Если отбросить Алину с ее россказнями, как он вел себя по отношению к Кэтти?

Изворачивался, как раздавленный червяк, до последнего момента не признавался, что Алина — его бывшая жена. Потом ему приспичило отправиться в эту поездку. Воспользовался предлогом рыцарской защиты семейного очага Хордов, а на самом деле хотел заставить Кэт пожалеть о том, что она его отвергла. Даже в самолете он усадил ее рядом с собой — не терпелось начать свои трогательные излияния. Сплошной и неприкрытый эгоизм. Это уже не бредни, а чистая правда.

Но ведь он пошел на это во имя любви. Он пристает к Кэтрин, унижается только потому, что на карту поставлено их будущее счастье. Он знает, что Кэт тоже боится к кому-то сильно привязаться, привыкнуть. Только вместе они освободятся от гнета прошлого. Он должен убедить Кэт, что не похож на тех мужчин, с которыми она его мысленно сравнивала.
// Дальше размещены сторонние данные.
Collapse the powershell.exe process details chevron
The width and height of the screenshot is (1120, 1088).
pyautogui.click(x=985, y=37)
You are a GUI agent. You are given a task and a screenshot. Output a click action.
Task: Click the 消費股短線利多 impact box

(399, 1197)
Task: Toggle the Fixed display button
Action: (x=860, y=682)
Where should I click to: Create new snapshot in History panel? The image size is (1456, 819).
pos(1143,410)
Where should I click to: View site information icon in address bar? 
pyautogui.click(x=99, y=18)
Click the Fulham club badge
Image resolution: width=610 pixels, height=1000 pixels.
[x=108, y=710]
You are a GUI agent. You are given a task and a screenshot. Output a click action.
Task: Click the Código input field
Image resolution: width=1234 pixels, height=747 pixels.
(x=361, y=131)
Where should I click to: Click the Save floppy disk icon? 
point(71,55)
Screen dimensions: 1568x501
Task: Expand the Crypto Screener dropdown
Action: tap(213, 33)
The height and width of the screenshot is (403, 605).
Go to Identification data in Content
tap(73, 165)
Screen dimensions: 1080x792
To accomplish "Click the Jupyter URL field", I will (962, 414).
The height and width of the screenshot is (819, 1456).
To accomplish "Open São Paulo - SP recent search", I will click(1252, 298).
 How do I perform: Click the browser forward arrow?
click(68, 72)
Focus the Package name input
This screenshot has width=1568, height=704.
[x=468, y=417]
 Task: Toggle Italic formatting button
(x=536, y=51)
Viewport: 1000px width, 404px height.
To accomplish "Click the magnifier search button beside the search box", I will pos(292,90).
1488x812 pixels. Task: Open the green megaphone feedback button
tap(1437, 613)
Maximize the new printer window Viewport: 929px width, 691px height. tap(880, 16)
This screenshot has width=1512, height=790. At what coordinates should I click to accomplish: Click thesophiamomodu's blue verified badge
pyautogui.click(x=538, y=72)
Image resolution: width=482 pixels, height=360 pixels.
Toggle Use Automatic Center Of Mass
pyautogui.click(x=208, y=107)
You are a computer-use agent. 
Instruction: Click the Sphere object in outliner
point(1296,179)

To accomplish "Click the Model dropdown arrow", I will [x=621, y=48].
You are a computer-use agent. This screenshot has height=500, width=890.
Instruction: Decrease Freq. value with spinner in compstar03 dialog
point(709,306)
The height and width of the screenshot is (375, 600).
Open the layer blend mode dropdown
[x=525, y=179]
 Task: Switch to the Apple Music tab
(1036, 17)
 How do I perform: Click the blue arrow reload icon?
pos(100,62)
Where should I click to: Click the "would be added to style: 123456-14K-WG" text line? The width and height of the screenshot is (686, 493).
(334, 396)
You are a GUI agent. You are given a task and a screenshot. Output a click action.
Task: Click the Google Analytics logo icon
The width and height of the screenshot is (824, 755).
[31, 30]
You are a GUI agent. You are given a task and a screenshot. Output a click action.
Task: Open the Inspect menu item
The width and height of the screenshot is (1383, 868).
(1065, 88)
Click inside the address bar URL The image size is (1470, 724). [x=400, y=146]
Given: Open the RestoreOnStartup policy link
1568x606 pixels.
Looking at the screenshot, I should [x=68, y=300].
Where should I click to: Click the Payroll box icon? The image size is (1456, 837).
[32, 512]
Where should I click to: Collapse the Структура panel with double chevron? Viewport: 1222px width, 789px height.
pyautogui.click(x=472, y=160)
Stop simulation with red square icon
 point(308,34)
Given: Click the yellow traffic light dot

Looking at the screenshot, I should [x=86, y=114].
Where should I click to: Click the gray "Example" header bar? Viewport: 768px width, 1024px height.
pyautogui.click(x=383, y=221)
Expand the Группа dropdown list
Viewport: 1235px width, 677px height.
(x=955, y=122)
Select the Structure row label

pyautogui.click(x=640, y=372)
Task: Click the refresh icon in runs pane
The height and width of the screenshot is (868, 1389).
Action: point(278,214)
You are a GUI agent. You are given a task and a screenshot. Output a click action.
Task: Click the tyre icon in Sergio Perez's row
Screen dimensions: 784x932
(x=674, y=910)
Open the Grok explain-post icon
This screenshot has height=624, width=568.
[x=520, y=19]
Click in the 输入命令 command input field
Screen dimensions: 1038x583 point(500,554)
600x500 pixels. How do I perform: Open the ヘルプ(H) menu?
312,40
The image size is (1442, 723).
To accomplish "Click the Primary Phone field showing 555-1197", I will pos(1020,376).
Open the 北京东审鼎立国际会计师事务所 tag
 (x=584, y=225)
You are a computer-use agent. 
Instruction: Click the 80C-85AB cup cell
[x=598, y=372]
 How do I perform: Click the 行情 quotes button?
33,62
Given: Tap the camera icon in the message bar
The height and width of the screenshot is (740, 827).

Интересно, сколько их было?

Ну, для начала ее муж. Что-то там крупно у них не сложилось, знать бы, что именно. Остальные не в счет, решил Эйд. Скорее всего, после развода Кэтрин окончательно укрепилась во мнении, что ей нравится и что не нравится в мужчинах. Ведь и с ним произошло то же самое — он четко понял, что для него важно в женщине, а что — нет.

Эйд вспомнил рецепт счастливой совместной жизни в незамысловатом признании Дианы: «Просто надо хотеть одного и того же».

Он бросил взгляд на Кэтрин. Хочет ли она того же, что и он? Роскошные волосы ореолом окружали наушники. Ангельски очаровательное личико способно заворожить любого, даже самого пресыщенного художника. Белая кожа казалась прозрачной, что придавало ей сходство с изысканной хрупкой фарфоровой статуэткой. Под длинными ресницами залегли тени, которых он прежде не заметил. Следствие бессонных ночей? Может, лежала без сна, оплакивая несбывшуюся мечту?

Эйди захотелось нежно прижать ее к себе, вернуться на неделю назад и все начать сначала. Он собрал в кулак всю свою волю и мысленно попытался достучаться до сознания своей строптивой избранницы.

Дай мне еще один шанс, Кэтрин. Больше я ни о чем не прошу. Всего один шанс.